What made this regulation so bizarre, however, is that Congress specifically has exempted these account from taxation for the rather obvious reason that they want to attract this mobile capital to the American economy. Indeed, Congress repeatedly has ratified this policy ever since it was first implemented 90 years ago.
So why, you may be asking, would the IRS propose such a regulation? After all, why impose a regulatory burden on a weakened banking sector when it has nothing to do with enforcing American tax law?
The answer, if you can believe it, is that they want American banks to help enforce foreign tax law. And the bureaucrats at the IRS want to impose this burden even though the regulation is completely contrary to existing U.S. law.
Not surprisingly, this rogue behavior by the IRS already has generated considerable opposition. Senator Rubio has been a leader on the issue, being the first to condemn the proposed regulation.
Both Senators from Texas also have announced their opposition, and the entire Florida congressional delegation came out against the IRS’s regulatory overreach.
And now we have two more important voices against the IRS’s rogue regulation.
The Chairman of the Oversight Subcommittee in charge of the IRS, Congressman Charles Boustany of Louisiana, just sent a very critical letter to Treasury Secretary Geithner, and these are some of his chief concerns.

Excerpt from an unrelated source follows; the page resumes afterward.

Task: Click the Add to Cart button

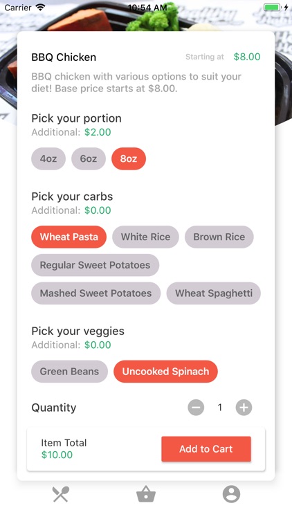Action: click(206, 449)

If the regulation were to take effect, it would not only run counter to the will of the Congress, but would potentially drive foreign investments out of our economy, hurting individuals and small businesses by reducing access to capital. I write to request that IRS suspend the proposed regulation. …As the Internal Revenue Code imposes no taxation or reporting requirements on this deposit interest, the proposed regulation serves no compelling tax collection purpose. Instead, it is my understanding that the IRS seeks this new authority to help foreign governments collect their own taxes abroad. …It is disappointing to see the IRS once again try to impose unnecessary regulations and costs on U.S. banks. To attract investment of foreign dollars into the U.S. economy, the Internal Revenue Code generally exempts these deposits from taxation and reporting requirements. These foreign investments in turn help to finance a variety of products essential to economic growth, such as small business loans and home mortgages. Imposing reporting requirements on these deposits through regulatory fiat threatens to drive significant investments out of our economy by undermining the rules Congress has set in place specifically to attract it, and at exactly the time when our economy can least afford it.

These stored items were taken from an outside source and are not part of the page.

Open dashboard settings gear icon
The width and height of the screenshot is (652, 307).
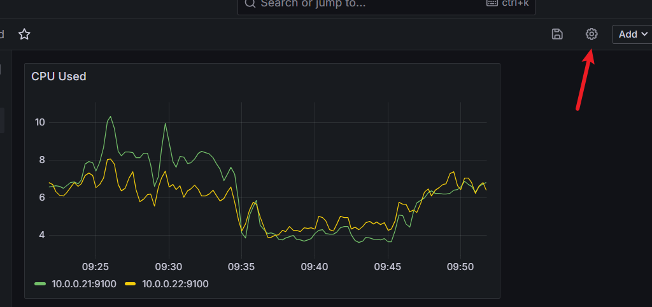click(592, 34)
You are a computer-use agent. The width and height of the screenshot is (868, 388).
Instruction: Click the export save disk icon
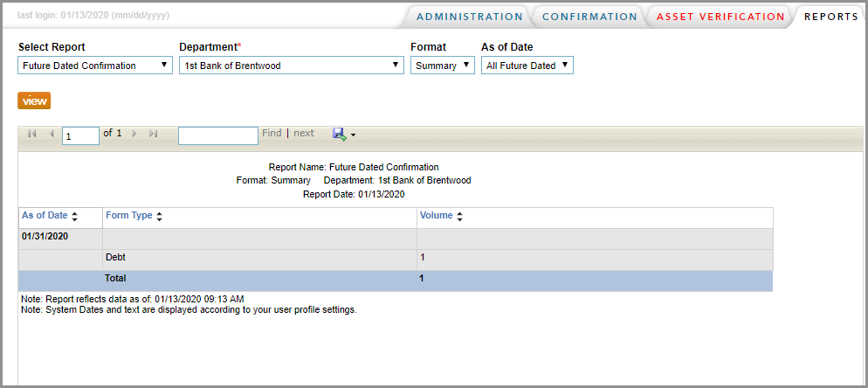pyautogui.click(x=339, y=134)
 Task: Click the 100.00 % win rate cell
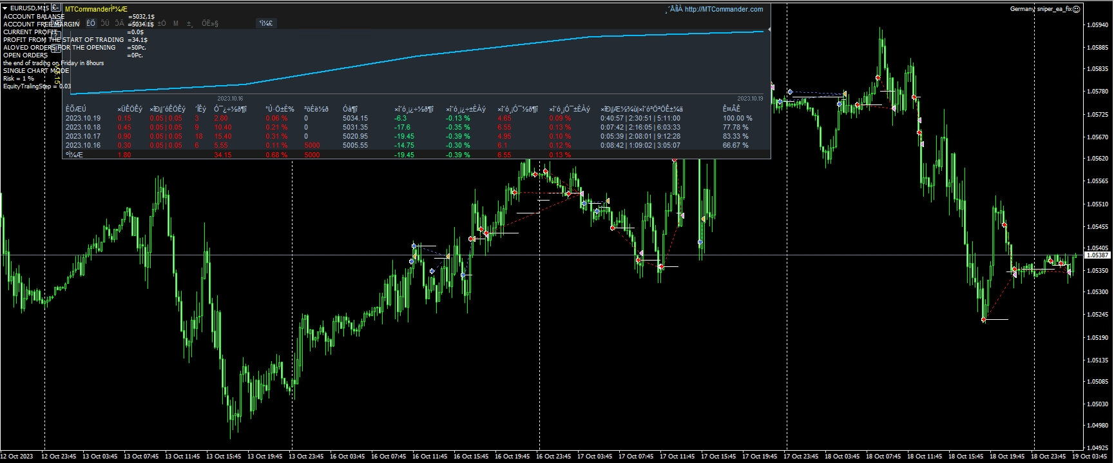coord(737,119)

But criticism is not limited to Capitol Hill. The Center for Freedom and Prosperity has spearheaded opposition from think tanks, taxpayer organizations, and public policy groups.
And now the business community has become involved. Here’s some of what the Chamber of Commerce recently said, and you can click this PDF file (USCC S1506) to read the entire letter.
Given the fragile state of America’s economic recovery, it is disturbing to see actions by the Treasury that could jeopardize deposits at U.S. banks and credit unions held by nonresident aliens. These deposits, which are not subject to U.S. taxes, are at risk of being abruptly withdrawn and future deposits deterred, which could lead to a reallocation of deposits out of the U.S. banking system and, thus, reduce lending to businesses. Furthermore, complying with the proposed regulation places additional reporting requirements and expenses upon financial firms. Without any real benefit stemming from the collection of this information, imposition of this reporting requirement seems to be a solution in search of a problem.
This may seem like an arcane issue and international tax matters often are not terribly exciting, but a couple of minutes of watching this video will make you realize there are some very important principles at stake.
Only the IRS could manage to combine bad tax policy, bad regulatory policy, bad human rights policy, and bad sovereignty policy into one regulation.